Yang Harus Dikerjakan →
Jawab pertanyaan berikut berdasarkan kutipan tentang Hari Ibu, satu jawaban per baris:
1. Apa wujud lambang Hari Ibu?
2. Apa semboyan pada lambang Hari Ibu?
3. Masyarakat seperti apa yang ingin diwujudkan lewat perjuangan nasional, dan berdasarkan apa?

Kutipan Dokumen →
Peringatan Hari Ibu dimaksudkan untuk senantiasa mengingatkan seluruh rakyat Indonesia terutama generasi muda akan makna Hari Ibu sebagai ”hari kebangkitan serta persatuan dan kesatuan perjuangan kaum perempuan yang tidak terpisahkan dari kebnagkitan perjuangan bangsa”. Untuk itu perlu diwarisi api semangat juang guna senantiasa mempertebal tekad untuk melanjutkan perjuangan nasional menuju terwujudnya masyarakat yang adil dan makmur berdasarkan Pancasila dan UUD 1945.

Semangat perjuangan kaum perempuan Indonesia tersebut yang tercermin dalam lambang Hari Ibu berupa setangkai bunga melati dengan kuntumnya yang menggambarkan:
1.      Kasih sayang kondrati antara ibu dan anak
2.      Kekuatan, kesucian antara ibu dan pengorbanan anak
3.      Kesadaran  wanita untuk menggalang kesatuan dan persatuan, keikhlasan bakti dalam pembangunan bangsa dan negara.
Adapun semboyan pada lambang Hari Ibu ”Merdeka Melaksanakan Dharma” mengandung makna bahwa tercapainya persamaan kedudukan, hak, kewajiban dan kesempatan antara kaum permepuan dan kaum laki-laki merupakan kemitrasejajaran yang perlu diwujudkan dalam kehidupan berkeluarga, bermasyarakat, berbangsa dan bernegara demi keutuhan, kemajuan dan kedamaian bagi bangsa Indonesia.

(Bagian dari berkas data)
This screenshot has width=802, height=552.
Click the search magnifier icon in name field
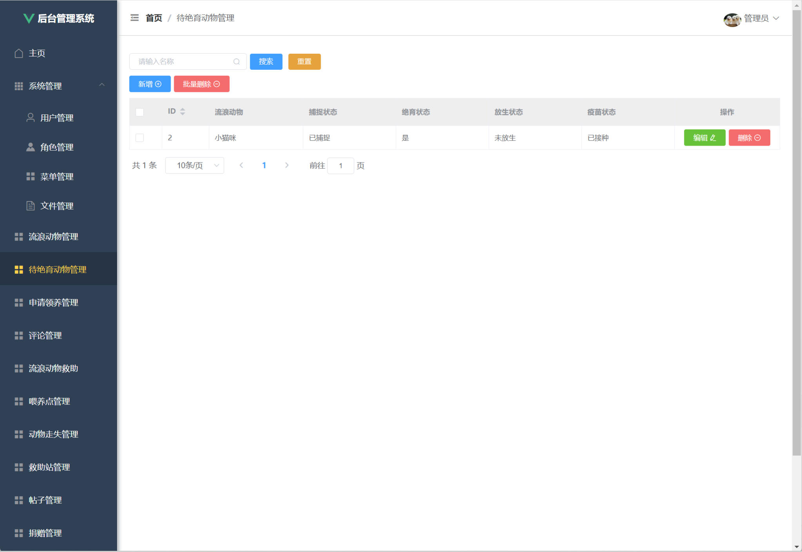(236, 62)
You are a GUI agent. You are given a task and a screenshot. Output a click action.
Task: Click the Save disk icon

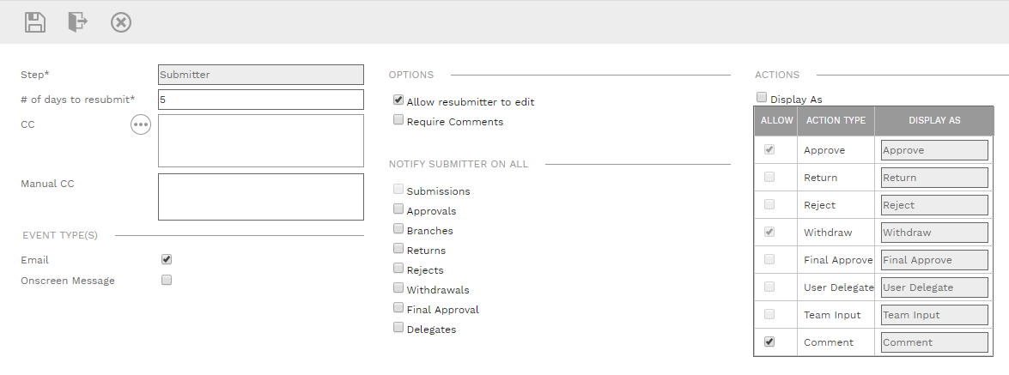coord(35,22)
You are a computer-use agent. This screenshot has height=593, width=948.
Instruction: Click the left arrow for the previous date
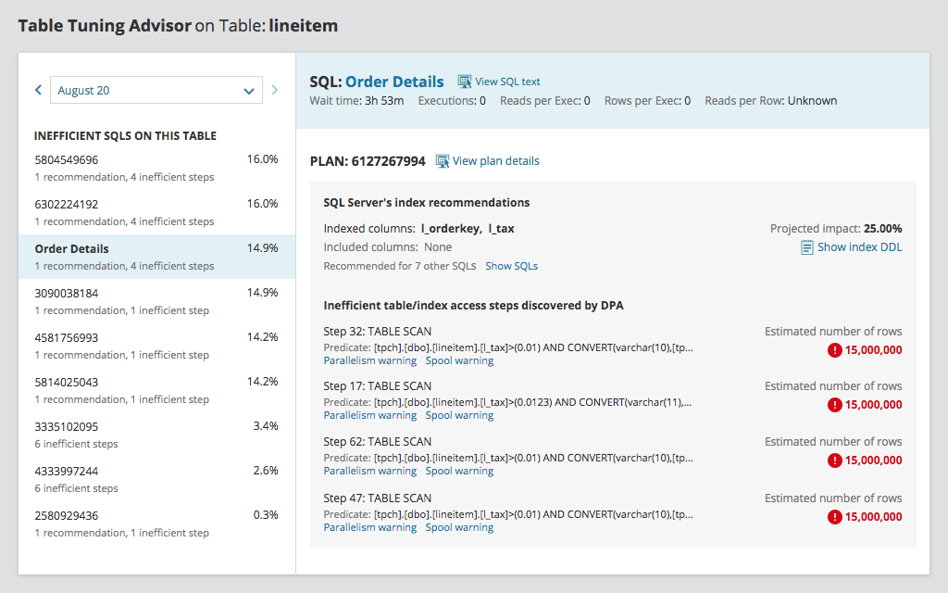[x=38, y=90]
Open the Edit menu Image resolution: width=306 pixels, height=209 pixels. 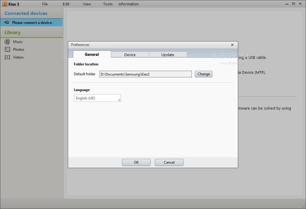click(x=66, y=4)
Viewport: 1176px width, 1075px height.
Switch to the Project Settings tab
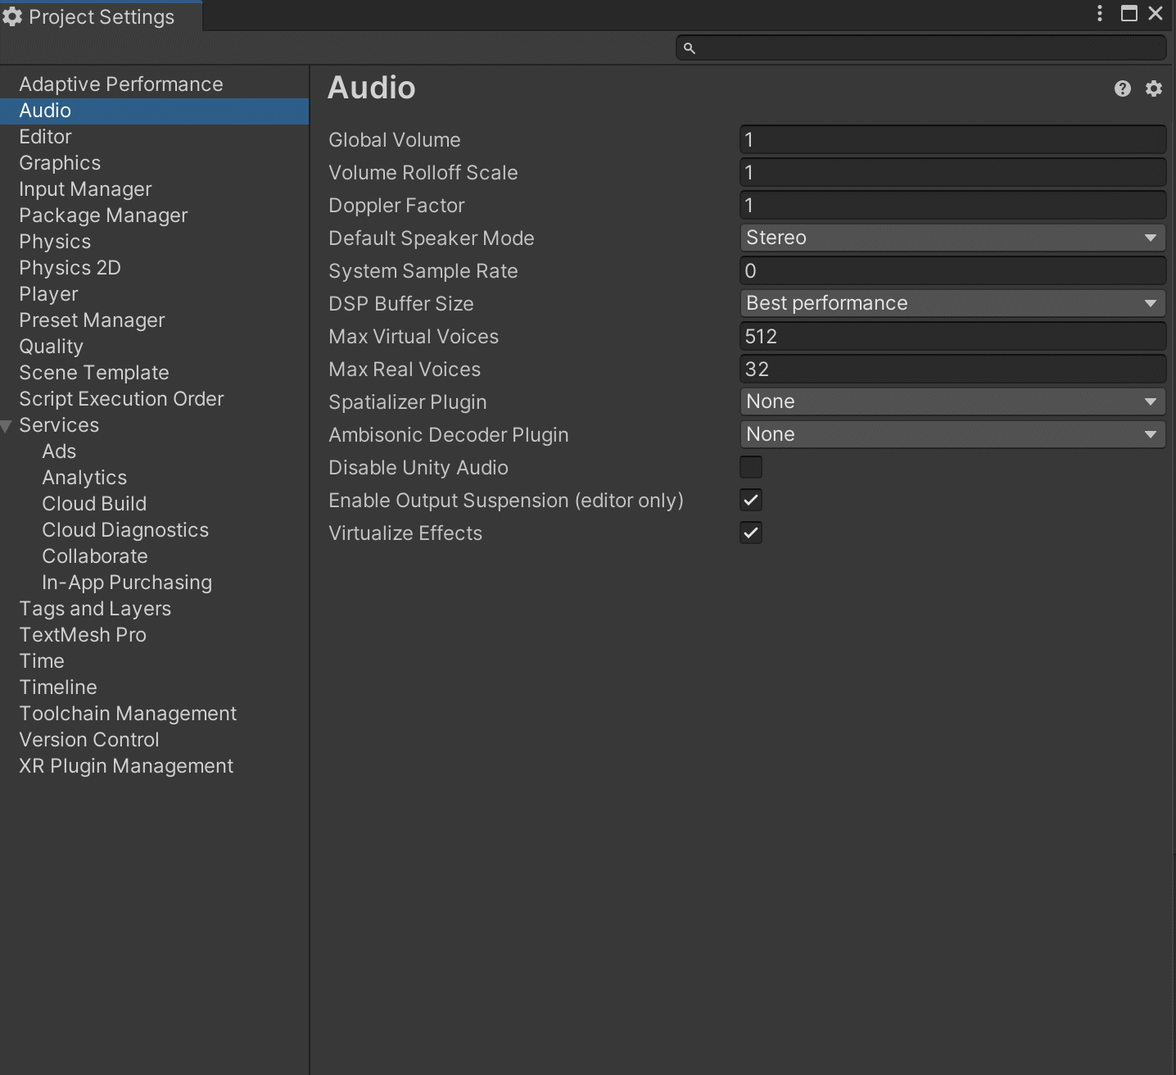pos(100,16)
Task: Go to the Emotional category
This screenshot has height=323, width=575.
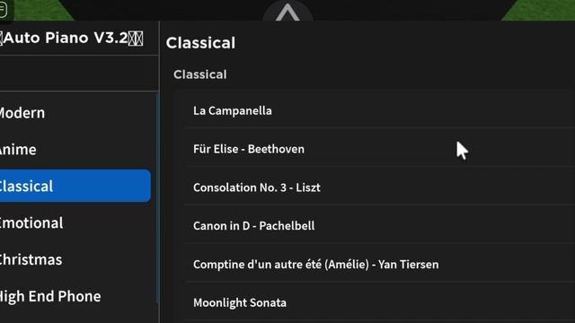Action: click(31, 223)
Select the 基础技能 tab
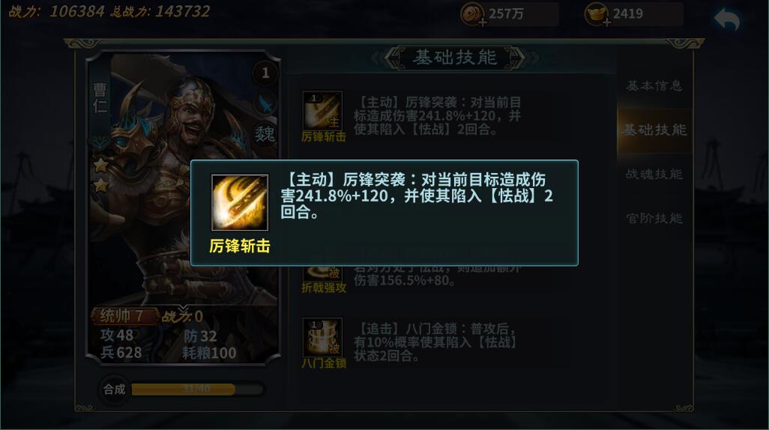The width and height of the screenshot is (769, 430). pyautogui.click(x=654, y=130)
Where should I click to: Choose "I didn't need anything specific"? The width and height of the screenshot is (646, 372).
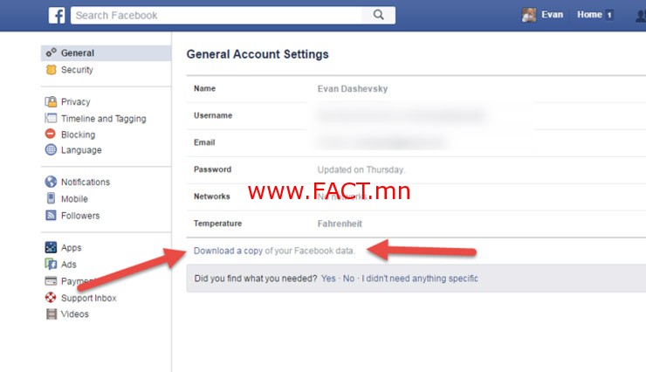[420, 279]
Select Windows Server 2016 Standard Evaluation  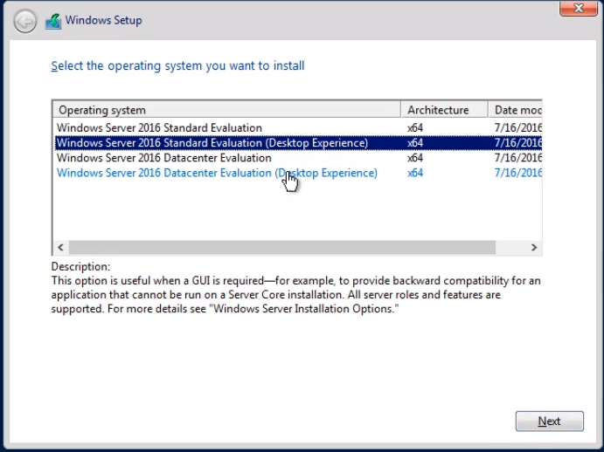[x=159, y=127]
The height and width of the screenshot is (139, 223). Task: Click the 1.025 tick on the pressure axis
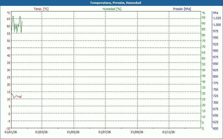pyautogui.click(x=217, y=18)
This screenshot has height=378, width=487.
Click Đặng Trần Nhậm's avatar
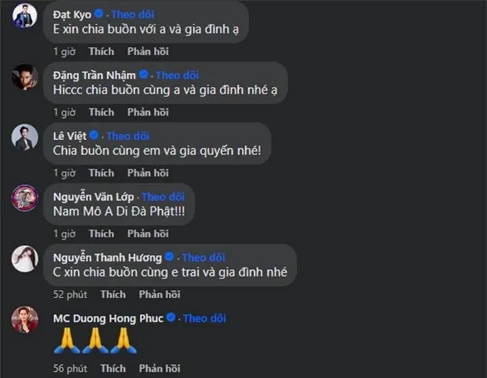[x=25, y=77]
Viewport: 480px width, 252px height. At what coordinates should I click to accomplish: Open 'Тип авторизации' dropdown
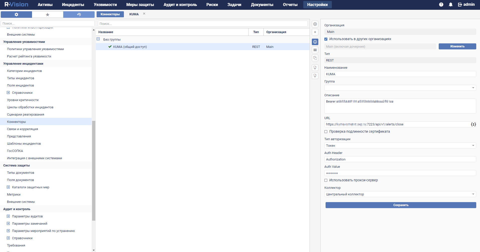[x=400, y=145]
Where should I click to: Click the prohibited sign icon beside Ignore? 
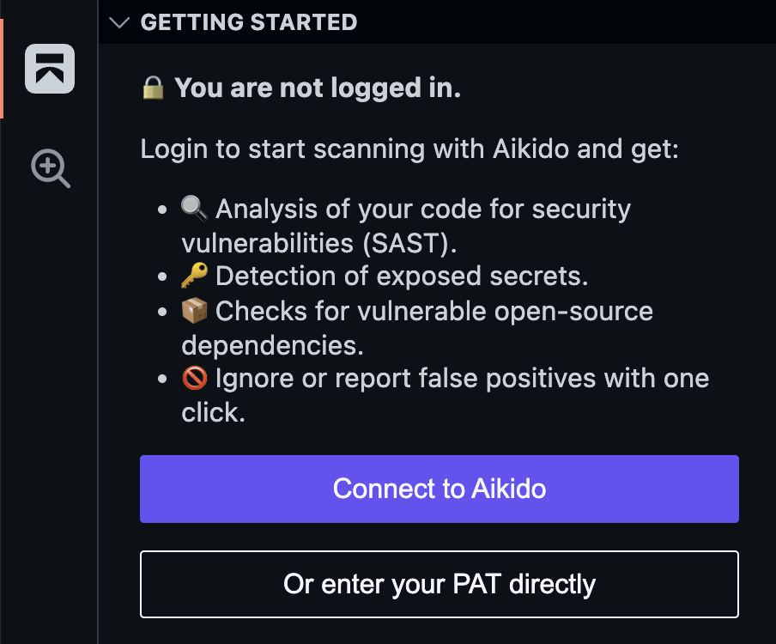coord(194,378)
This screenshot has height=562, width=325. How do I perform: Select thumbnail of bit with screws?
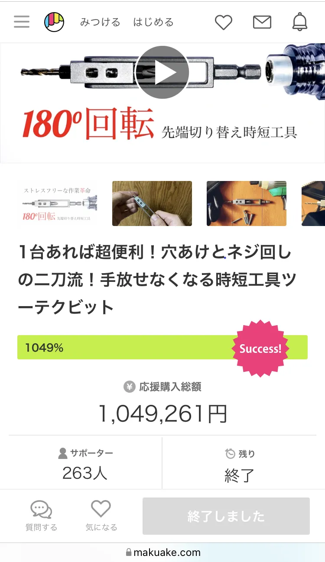point(246,203)
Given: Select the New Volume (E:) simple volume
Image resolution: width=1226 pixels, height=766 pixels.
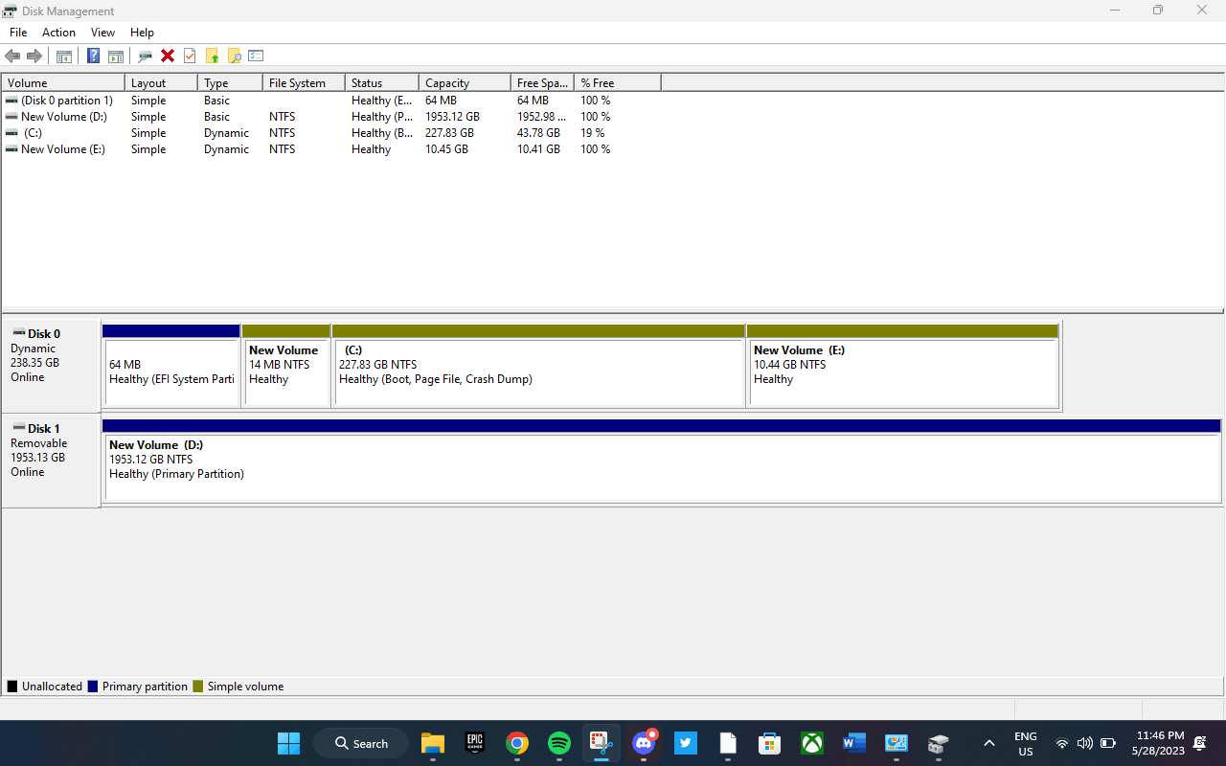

Hasil di Bawah →
1. Setangkai bunga melati dengan kuntumnya.
2. "Merdeka Melaksanakan Dharma".
3. Masyarakat yang adil dan makmur berdasarkan Pancasila dan UUD 1945.